▶ [Problem requirements]
Translate this sentence from the Last Post Ceremony text into Spanish: "Alfred was well known in Moora and nearby Coomberdale, and played football for the local team."

---------- Source extract

The Last Post Ceremony is presented in the Commemorative area of the Australian War Memorial each day. The ceremony commemorates more than 102,000 Australians who have given their lives in war and other operations and whose names are recorded on the Roll of Honour. At each ceremony the story behind one of the names on the Roll of Honour is told. Hosted by Jana Johnson , the story for this day was on (315) Lance Corporal Alfred Hehir, 44th Battalion, AIF, First World War.
Film order form315 Lance Corporal Alfred Hehir, 44th Battalion, AIF
DOW 25 June 1917
Story delivered 25 September 2017
Today we remember and pay tribute to Lance Corporal Alfred Hehir.
Alfred Hehir was born in Bendigo, Victoria, around 1881. Little is known of his early life. At some point he moved to Western Australia where he lived near the small village of Moora, not far from his brother Frederick. Alfred was well known in Moora and nearby Coomberdale, and played football for the local team. He volunteered for service with the 6th Mounted Contingent to the Boer War, leaving Australia in March 1901 and participating in heated skirmishes with the Boer guerrilla force before returning to Australia a little over a year later.

--------------------
---------- Excerpted records

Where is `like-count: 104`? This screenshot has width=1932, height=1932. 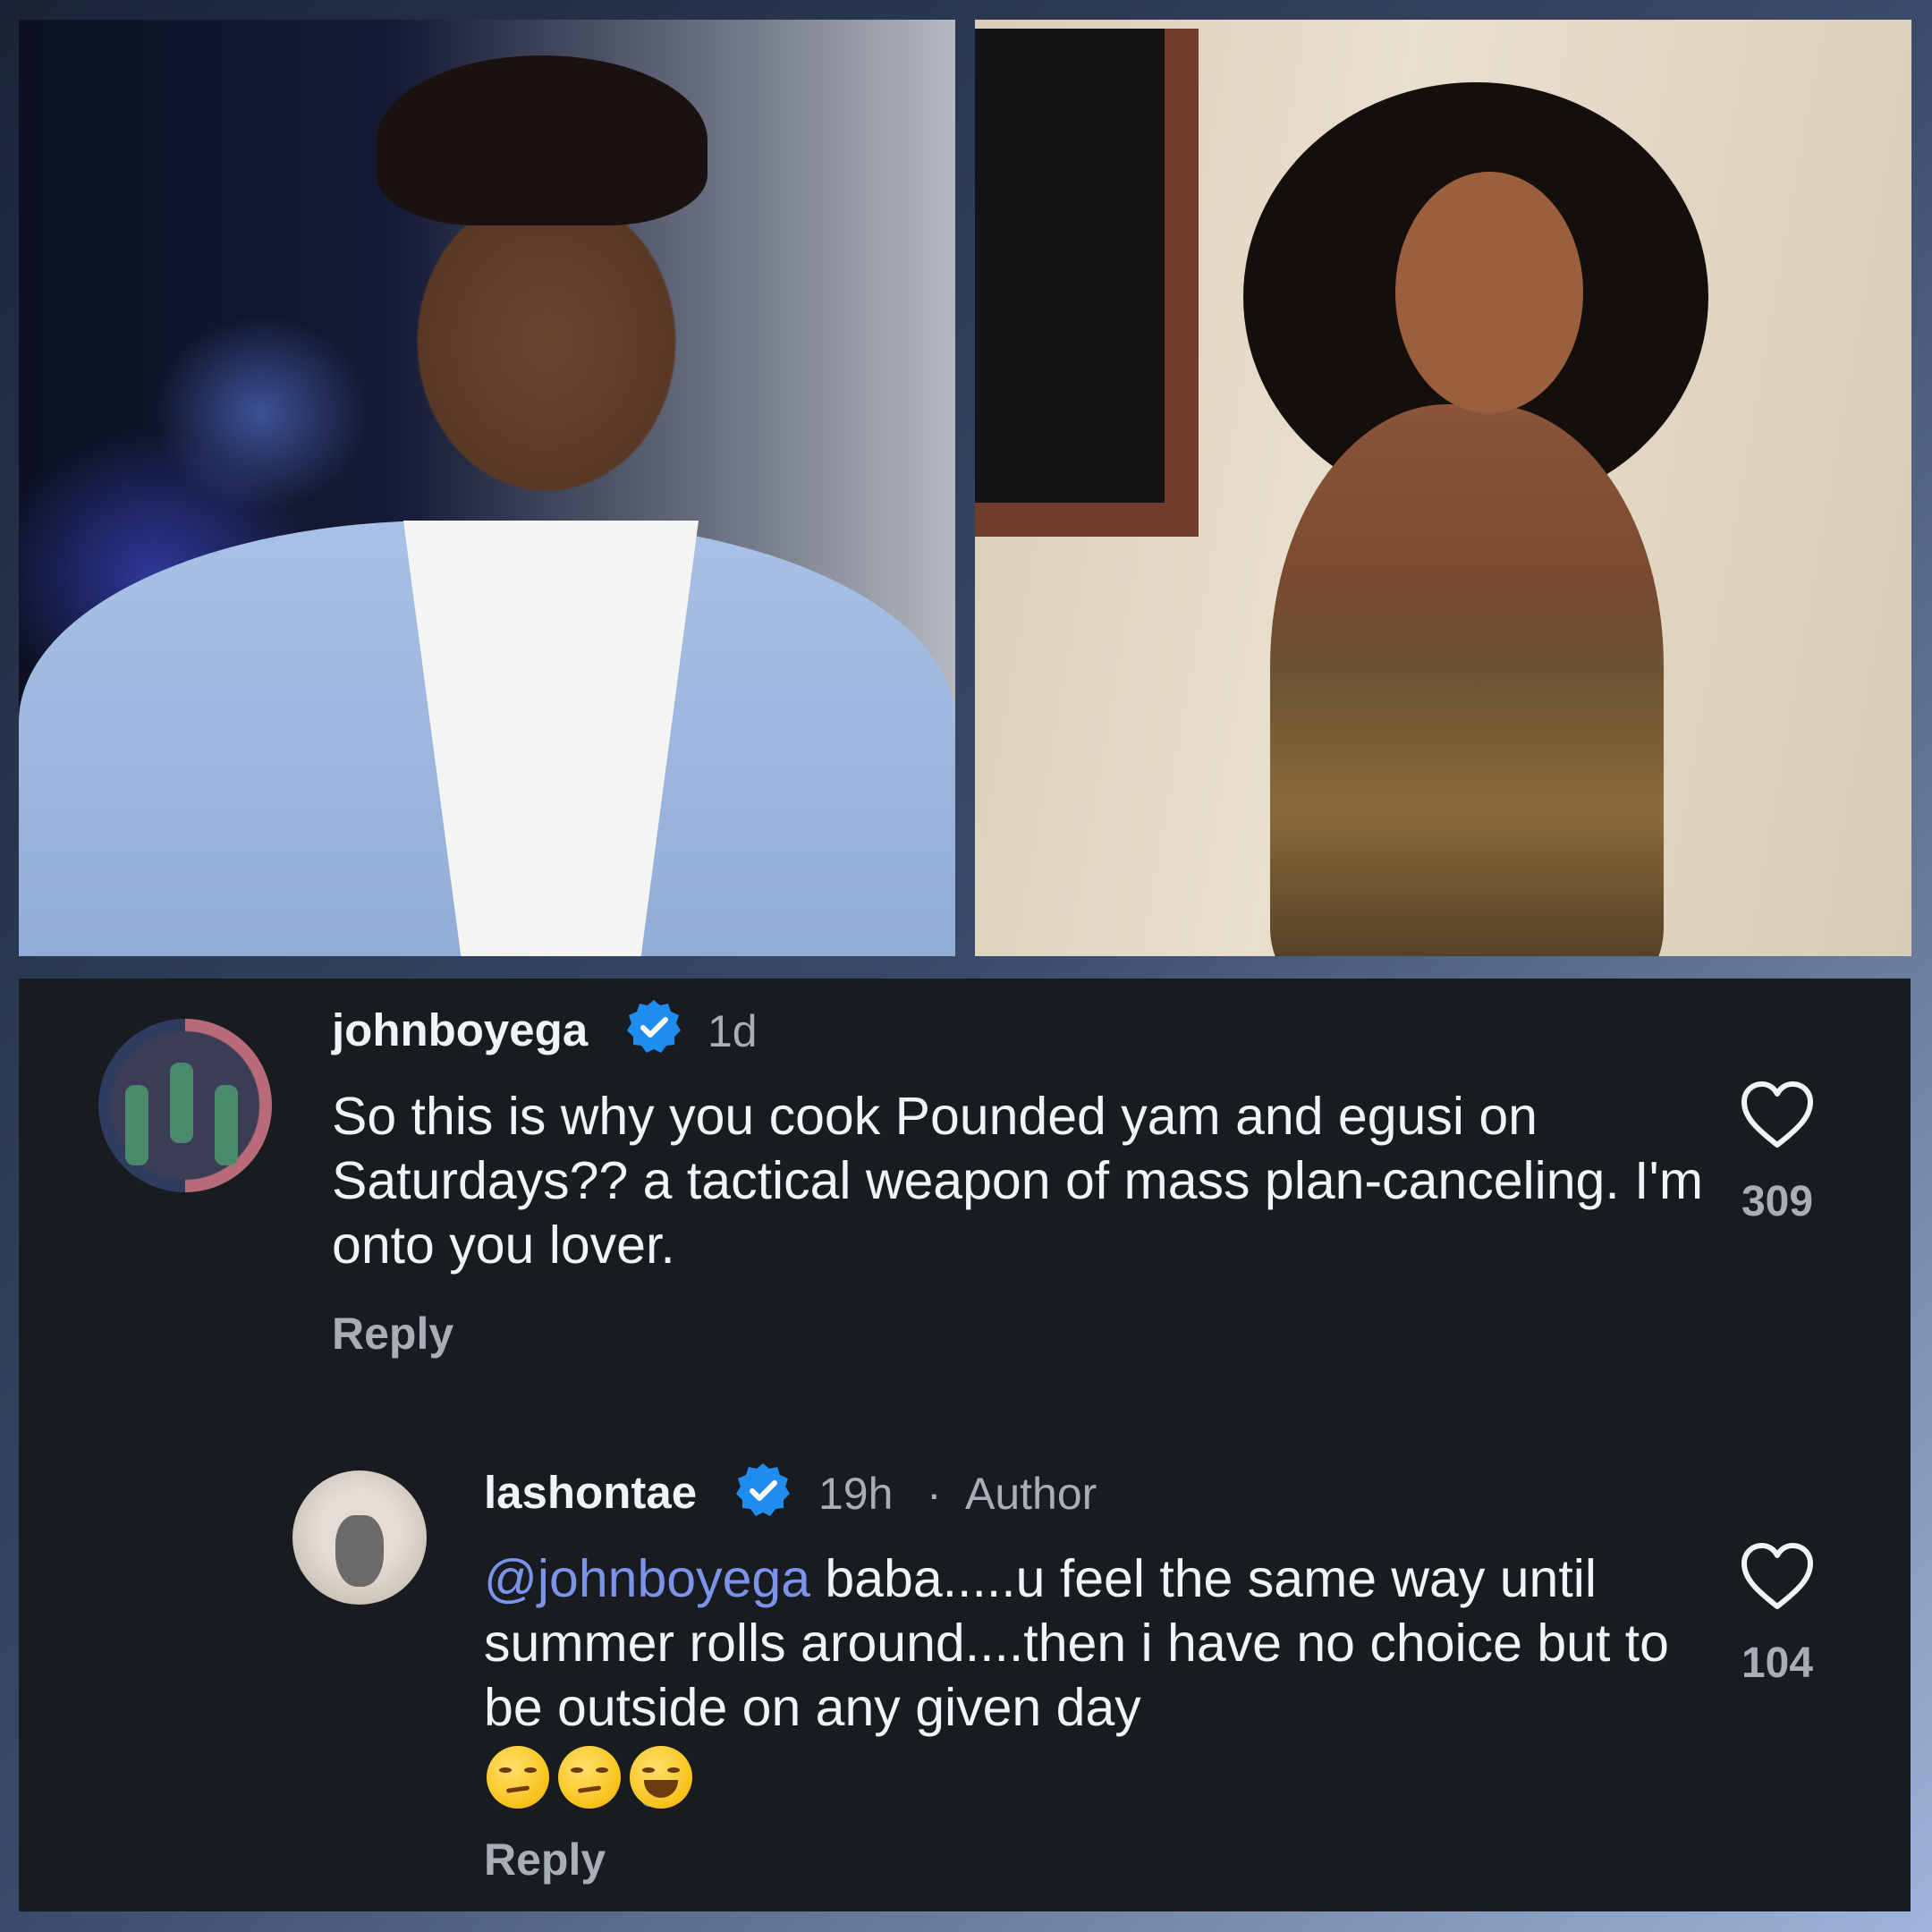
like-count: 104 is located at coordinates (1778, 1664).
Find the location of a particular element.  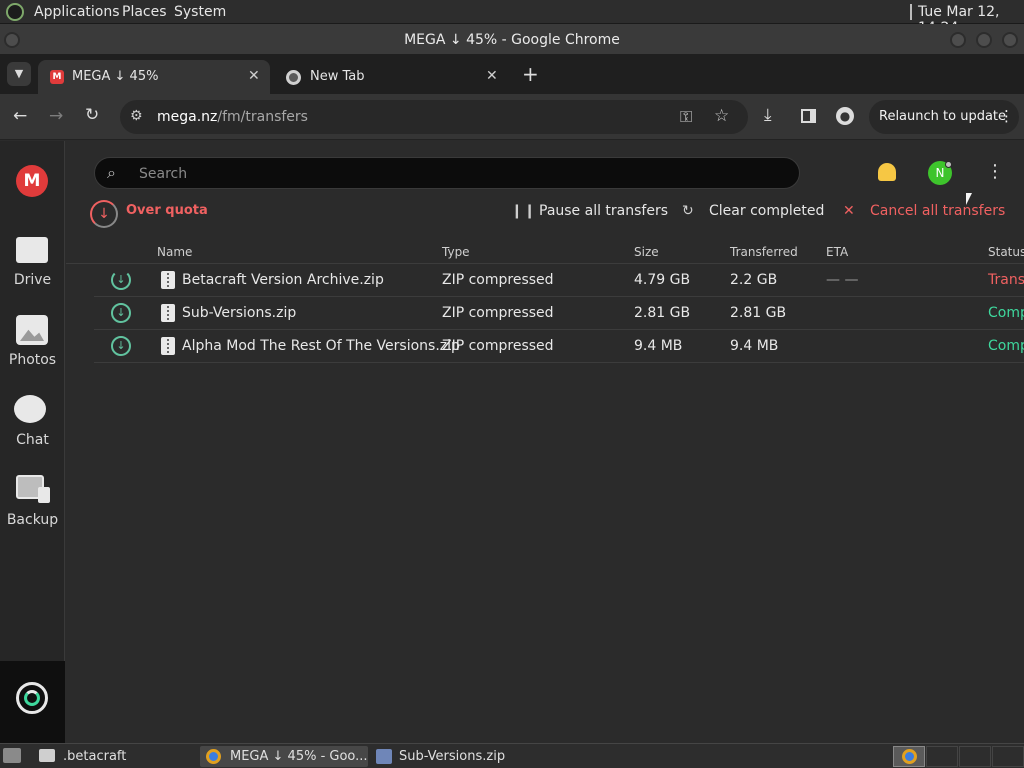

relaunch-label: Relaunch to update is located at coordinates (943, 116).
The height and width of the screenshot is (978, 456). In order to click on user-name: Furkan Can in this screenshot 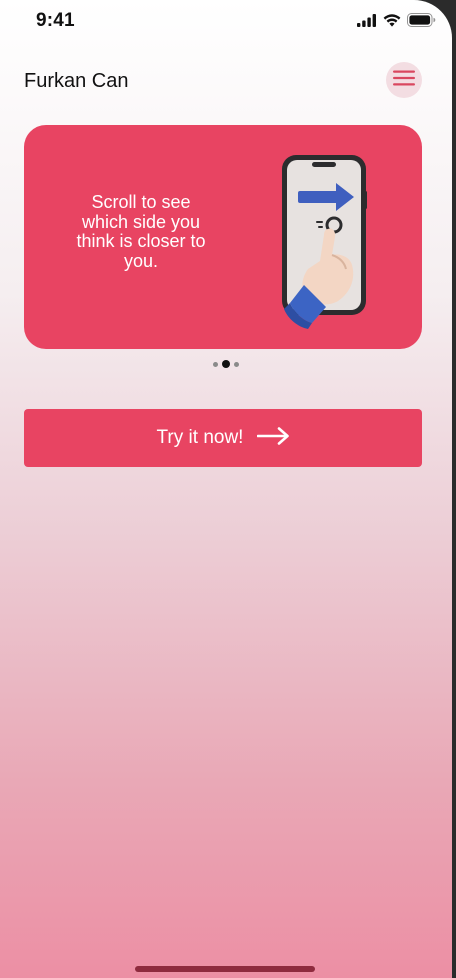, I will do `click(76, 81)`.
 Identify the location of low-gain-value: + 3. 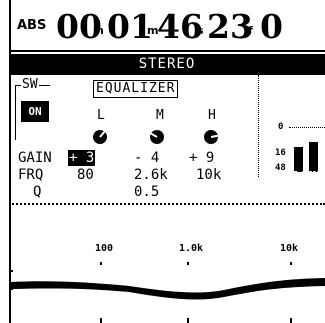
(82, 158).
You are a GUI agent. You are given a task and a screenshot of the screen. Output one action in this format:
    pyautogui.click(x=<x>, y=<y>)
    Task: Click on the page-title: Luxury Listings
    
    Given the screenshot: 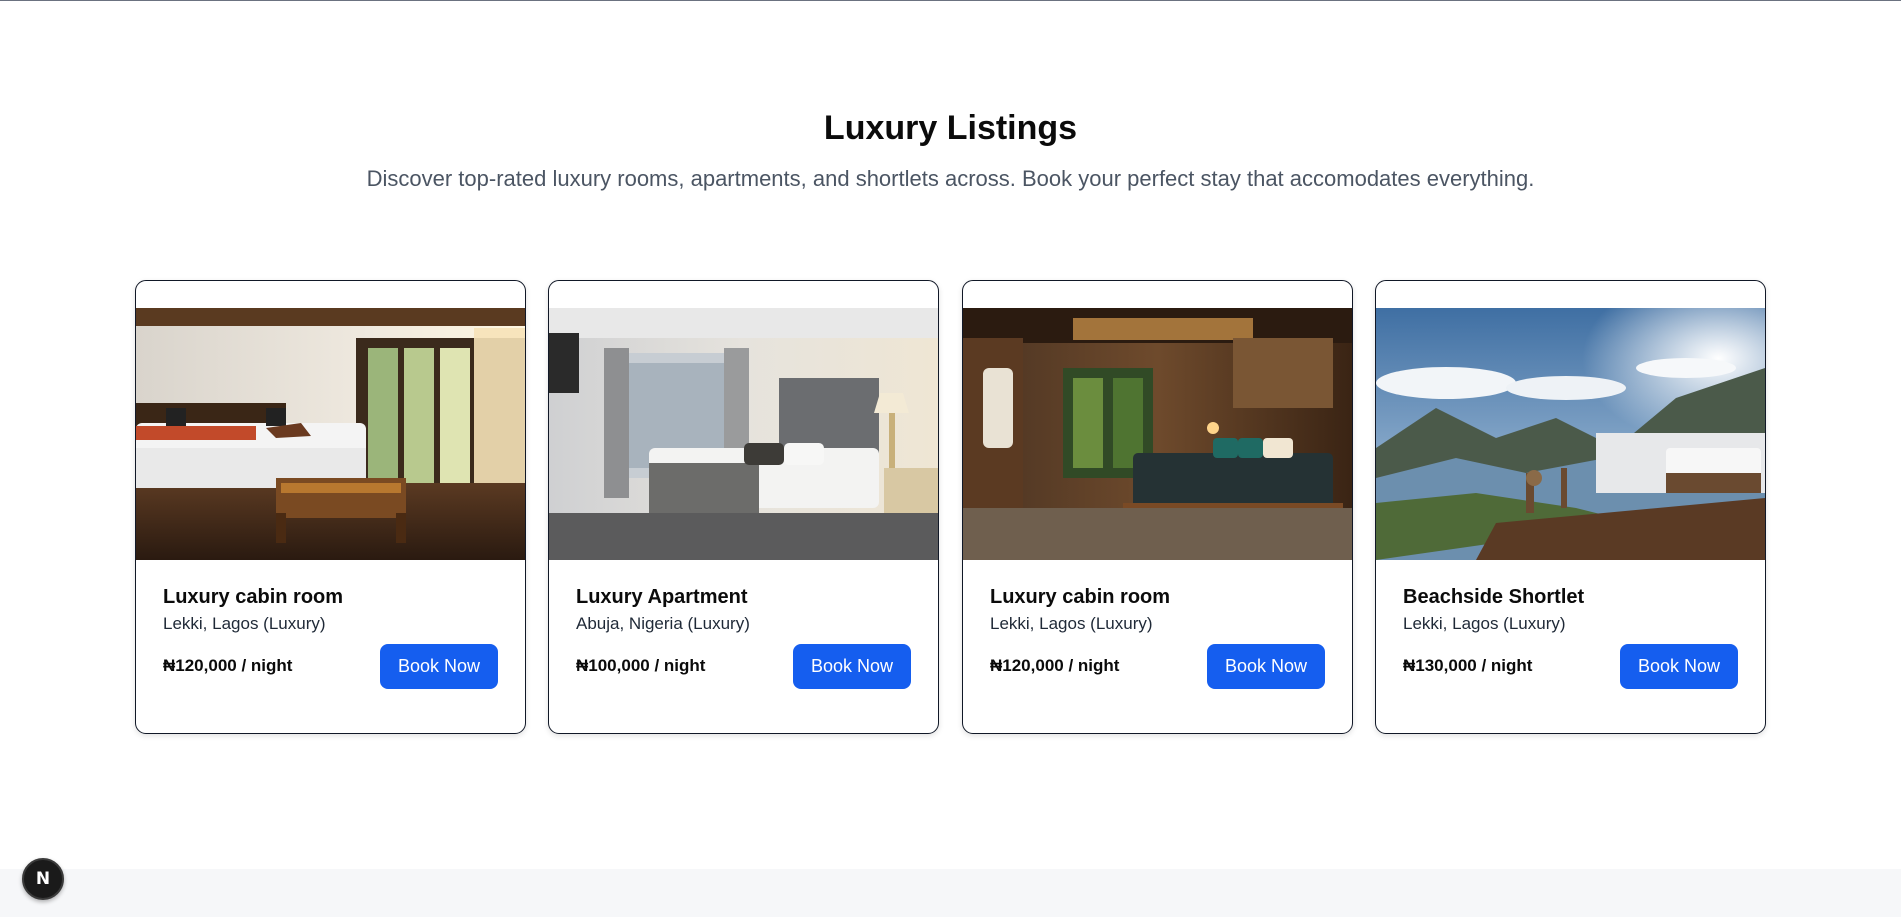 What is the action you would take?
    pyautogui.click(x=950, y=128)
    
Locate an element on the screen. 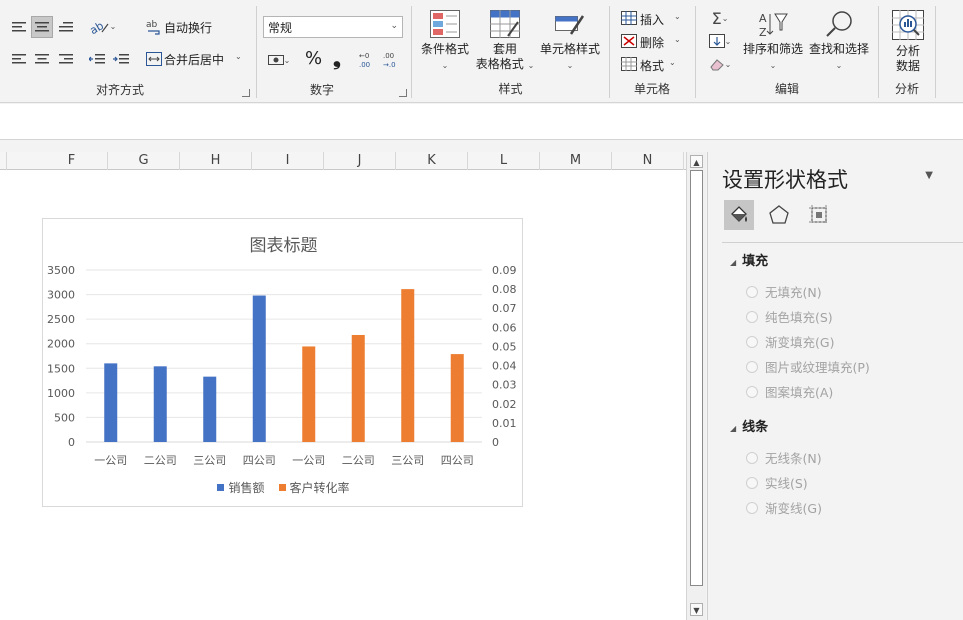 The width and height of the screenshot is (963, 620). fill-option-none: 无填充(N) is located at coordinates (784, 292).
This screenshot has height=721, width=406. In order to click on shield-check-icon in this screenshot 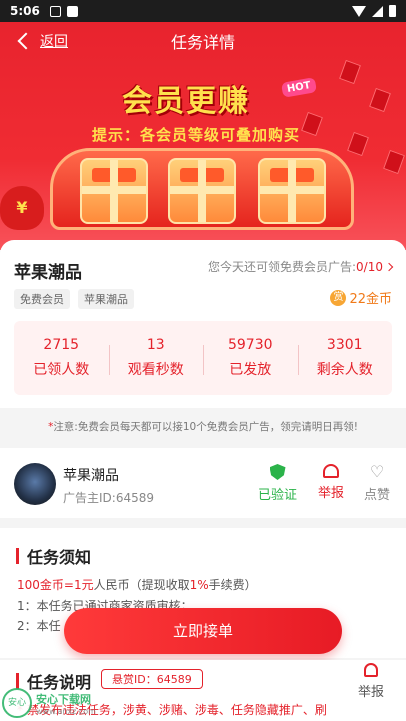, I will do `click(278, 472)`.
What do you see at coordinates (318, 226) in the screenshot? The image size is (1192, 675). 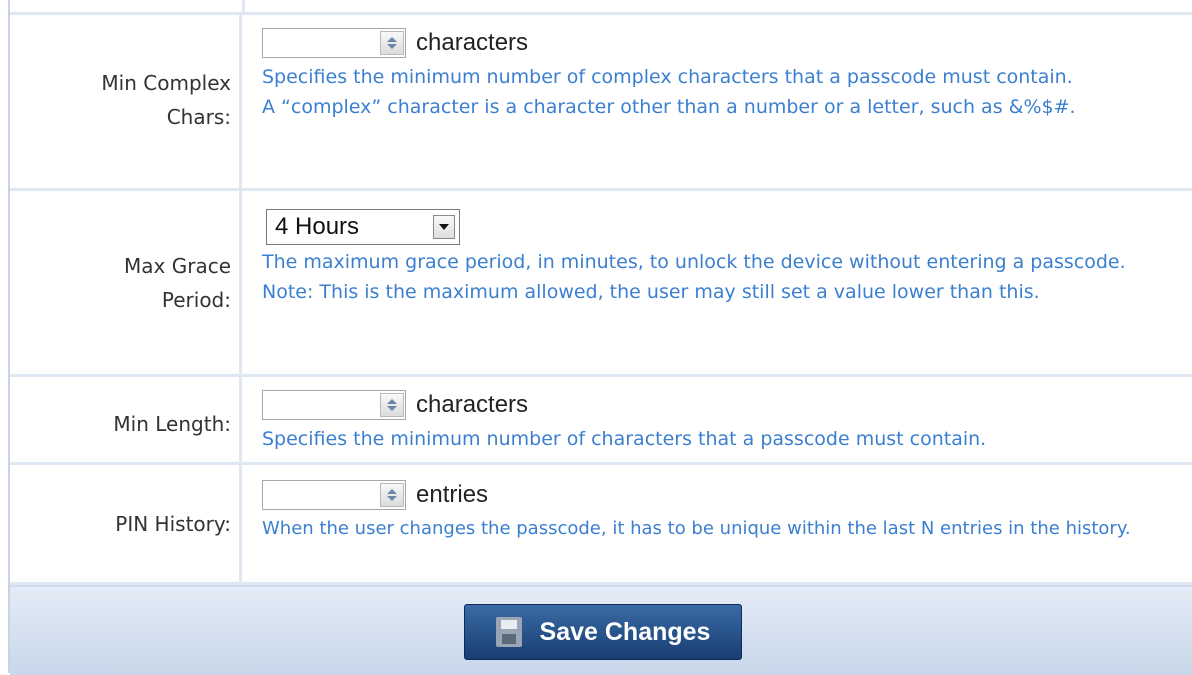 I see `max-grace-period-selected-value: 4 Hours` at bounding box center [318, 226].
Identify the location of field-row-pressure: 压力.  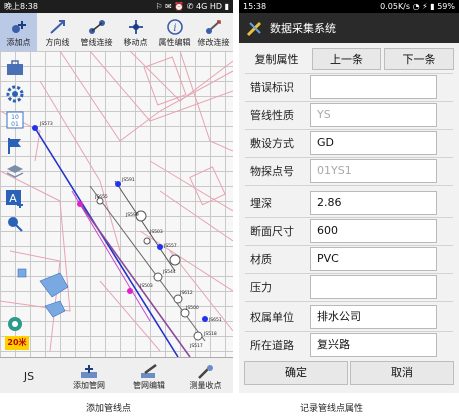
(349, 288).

--------------------

▶ [Reply to the exercise]
Alfred era muy conocido en Moora y en la cercana Coomberdale, y jugaba al fútbol en el equipo local.